Besides not retiring, another thing Ginsburg is planning not to do is write her memoirs. “There are too many people writing about me already,” she said. There’s an authorized biography in the works, along with several other projects to which she has definitely not given a blessing.

“But now — this is something I like,” she said, picking up a collection of essays, “The Legacy of Ruth Bader Ginsburg.” The justice also seems to be looking forward to an upcoming “Notorious R.B.G.” book, written by Shana Knizhnik, who created the blog, and Irin Carmon of MSNBC. The name started as a play on the name of the Brooklyn gangsta rapper Notorious B.I.G., but it’s taken on a life of its own as a younger-generation tribute to Ginsburg.

“The kind of raw excitement that surrounds her is palpable,” Carmon said. “There’s a counterintuitiveness.
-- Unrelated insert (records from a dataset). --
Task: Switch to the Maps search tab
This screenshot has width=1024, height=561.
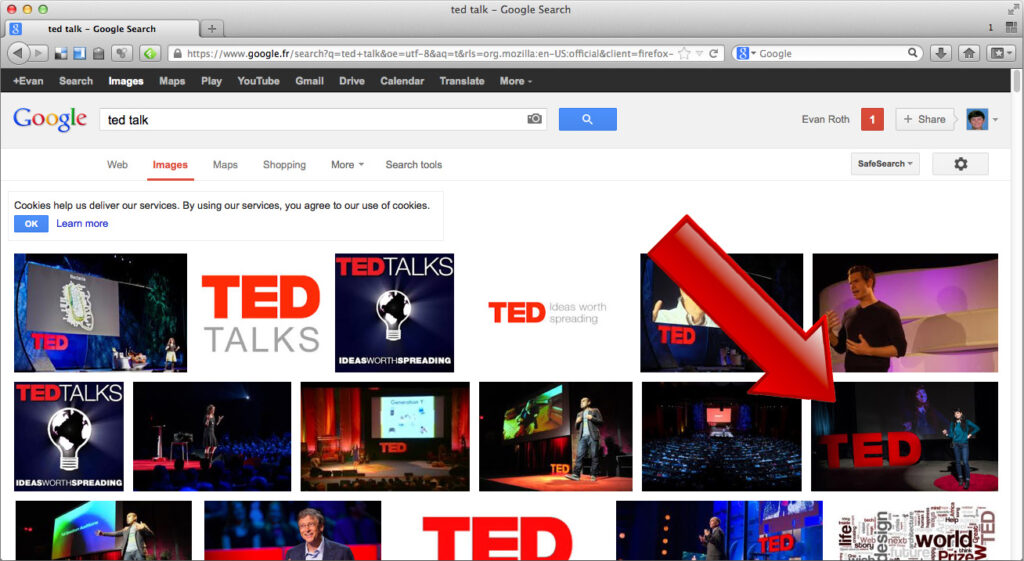Action: (x=225, y=165)
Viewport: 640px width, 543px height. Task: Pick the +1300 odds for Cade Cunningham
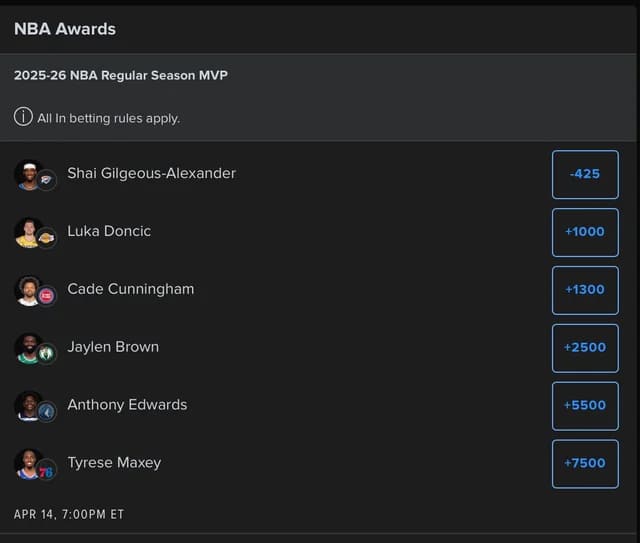point(585,290)
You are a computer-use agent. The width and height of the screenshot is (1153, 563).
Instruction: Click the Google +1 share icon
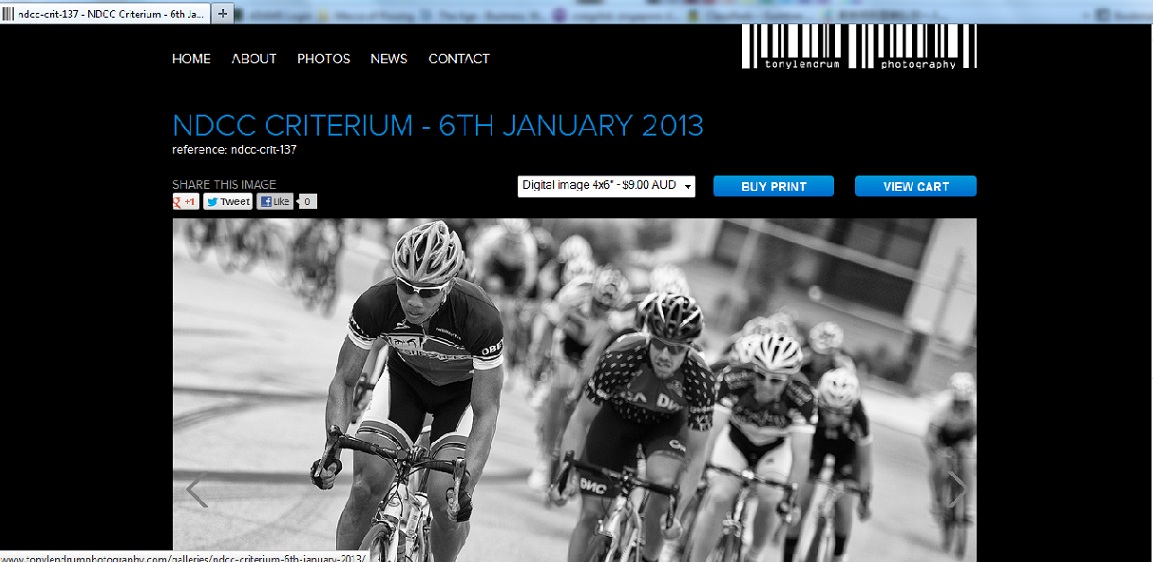185,201
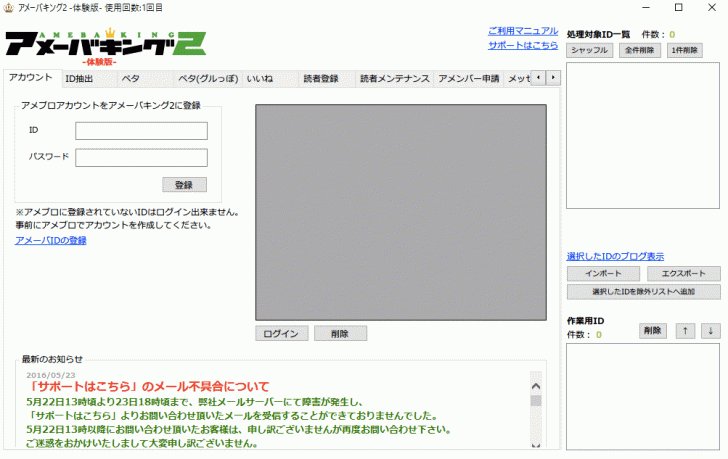The image size is (728, 459).
Task: Add the selected ID via 選択したIDを除外リストへ追加
Action: click(x=643, y=291)
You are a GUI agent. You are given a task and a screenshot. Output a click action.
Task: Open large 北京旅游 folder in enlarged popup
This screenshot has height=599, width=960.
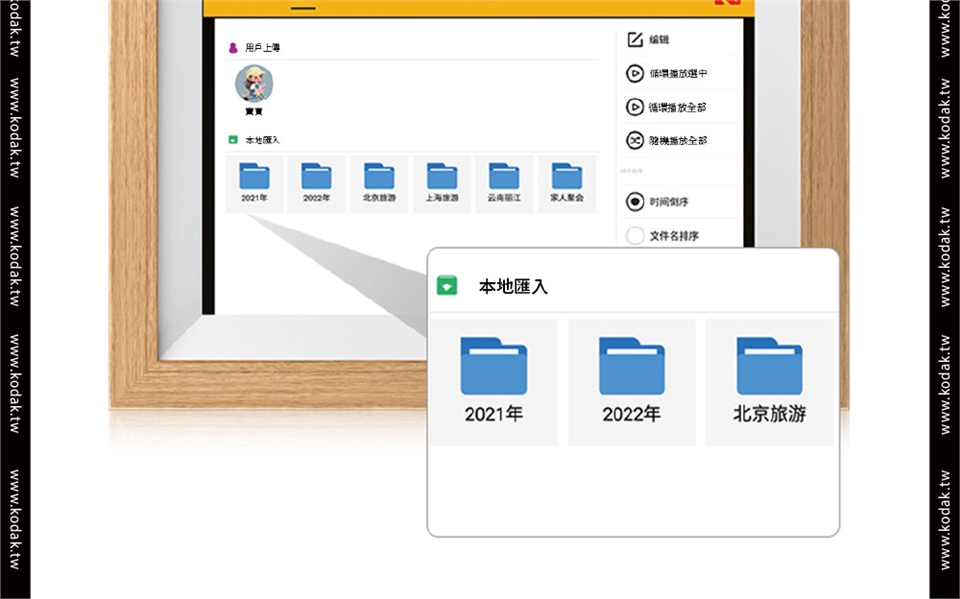coord(769,381)
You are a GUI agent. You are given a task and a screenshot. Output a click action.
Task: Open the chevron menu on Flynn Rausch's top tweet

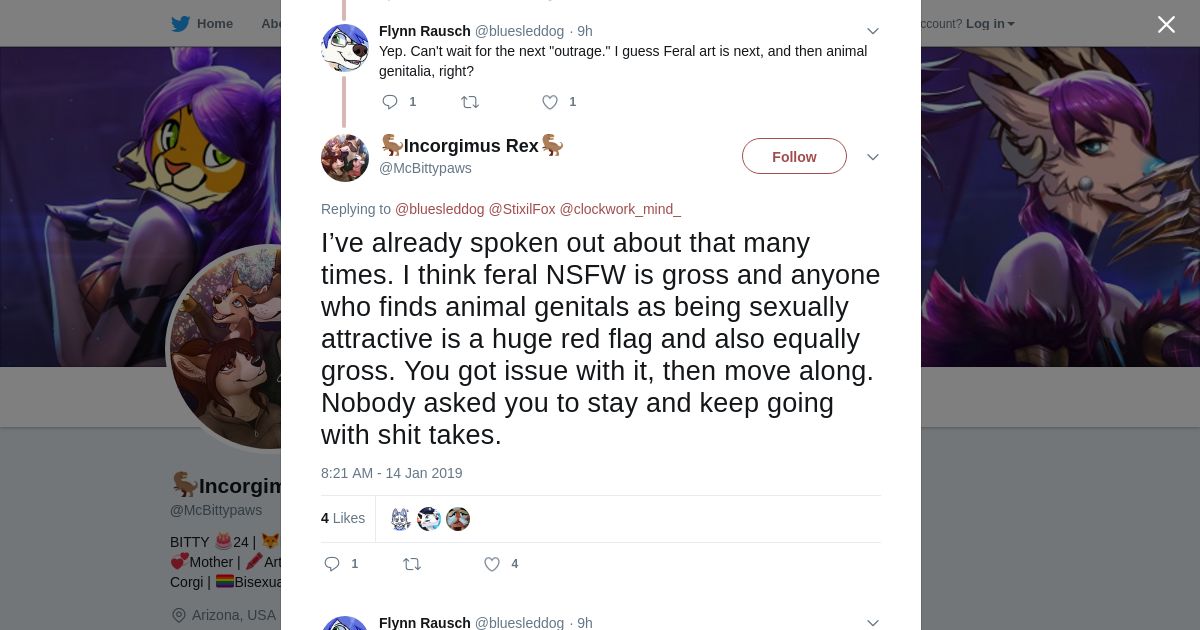coord(872,32)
We have a particular vision of someone who’s a badass — a 350-pound rapper. And she’s this tiny Jewish grandmother. She doesn’t look like our vision of power, but she’s so formidable, so unapologetic, and a survivor in every sense of the word.”

So Ginsburg is planning to be on the bench when the Supreme Court decides mammoth issues such as the future of the Affordable Care Act and a national right for gay couples to marry. She says she doesn’t know how the health care case will turn out. But like practically every court observer in the country, she has a strong hunch about which way gay marriage will go: “I would be very surprised if the Supreme Court retreats from what it has said about same-sex unions.”

The National Organization for Marriage, a conservative group, recently demanded that Ginsburg recuse herself from the case since she had said that it would not be difficult for the American public to accept a ruling in favor of a national right to gay marriage.

Don’t hold your breath.

Gail Collins is a columnist for The New York Times.